[Stored items]
▽

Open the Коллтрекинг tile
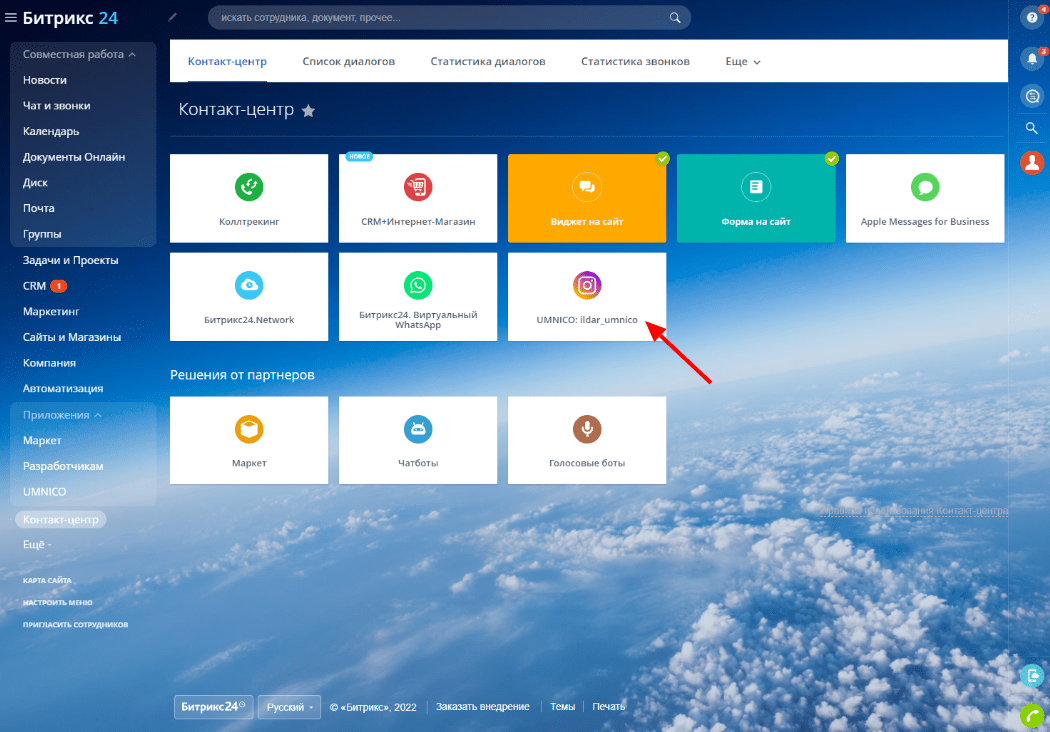(248, 197)
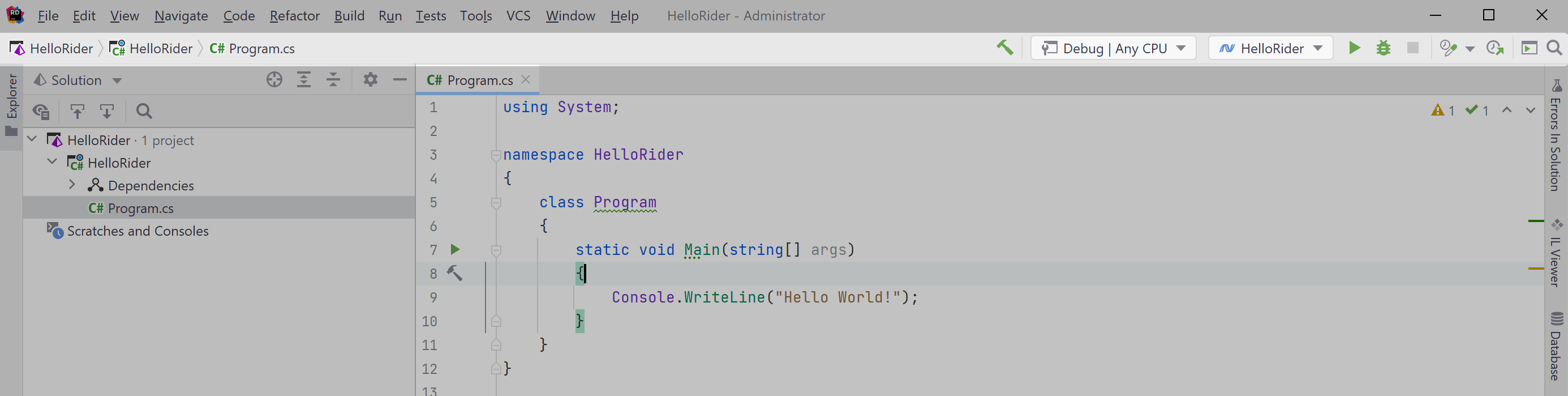1568x396 pixels.
Task: Open the HelloRider run configuration dropdown
Action: (x=1270, y=48)
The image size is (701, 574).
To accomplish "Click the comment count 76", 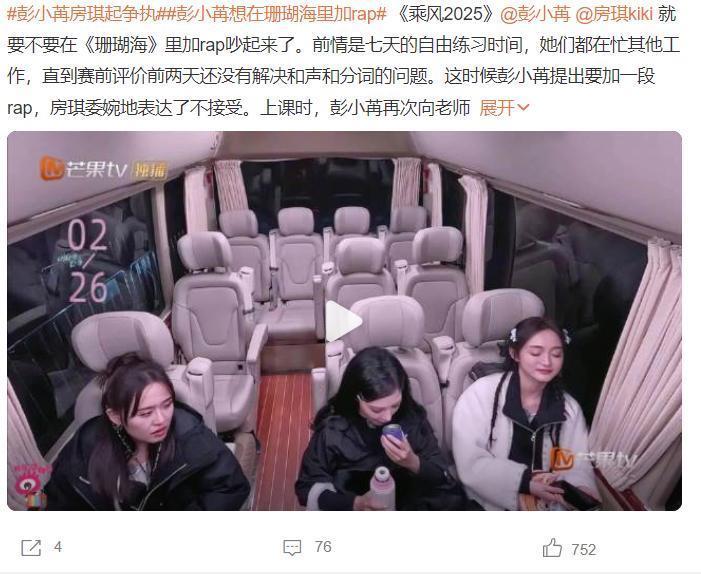I will 323,547.
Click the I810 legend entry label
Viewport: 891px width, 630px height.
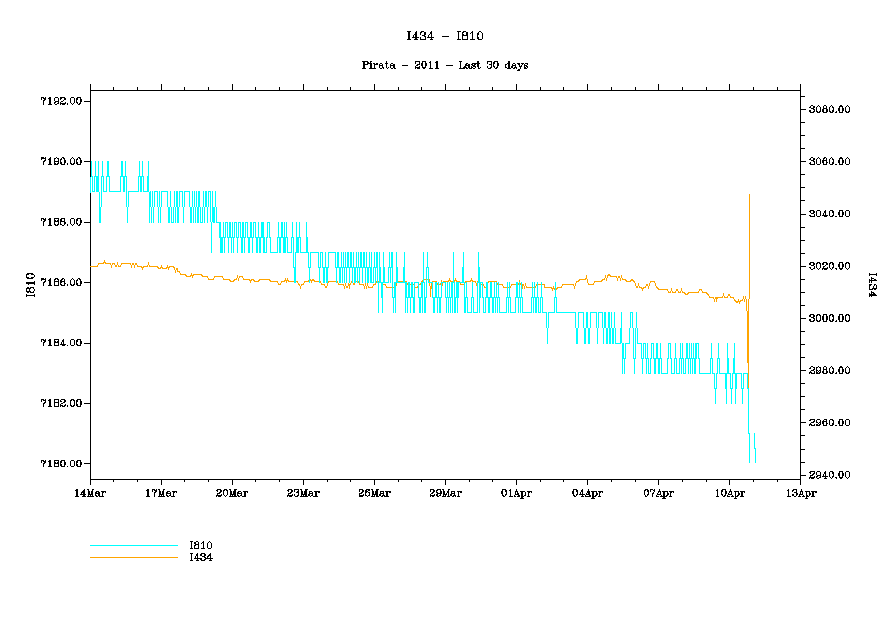pos(201,545)
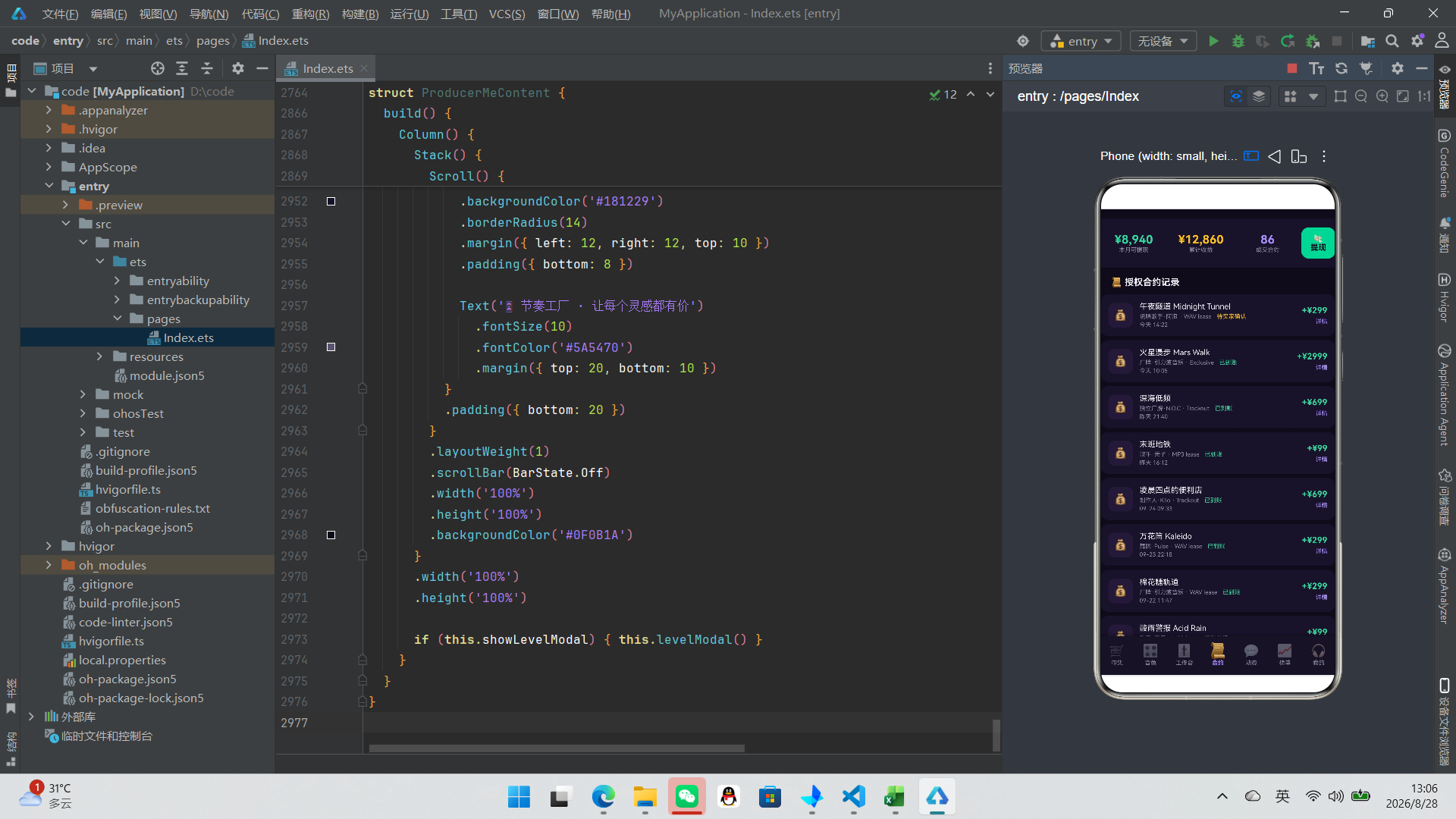Click the Debug bug icon
The width and height of the screenshot is (1456, 819).
point(1238,41)
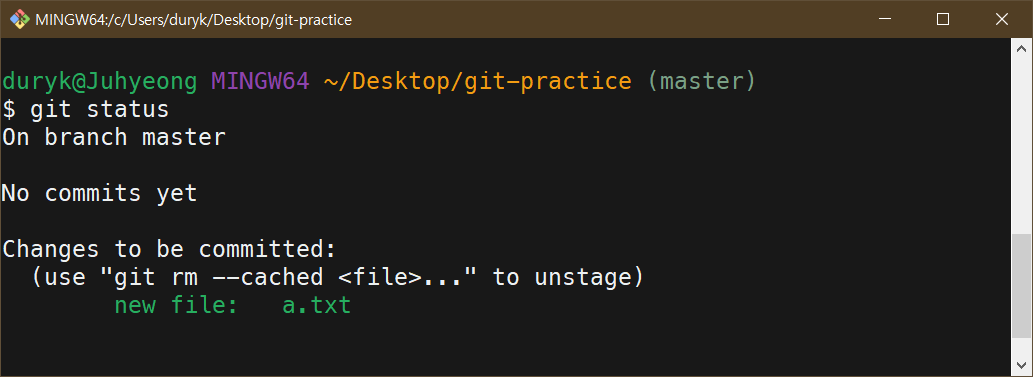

△

**WORK TASK**
Once the line containing "Click the I810 legend entry label" is found, it and every line through the end of the records above should be output exactly, with no pictures.

**ANSWER TO THIS PROBLEM**
Click the I810 legend entry label
Viewport: 891px width, 630px height.
pos(201,545)
Click the Debug bug icon
The width and height of the screenshot is (1456, 819).
point(1238,41)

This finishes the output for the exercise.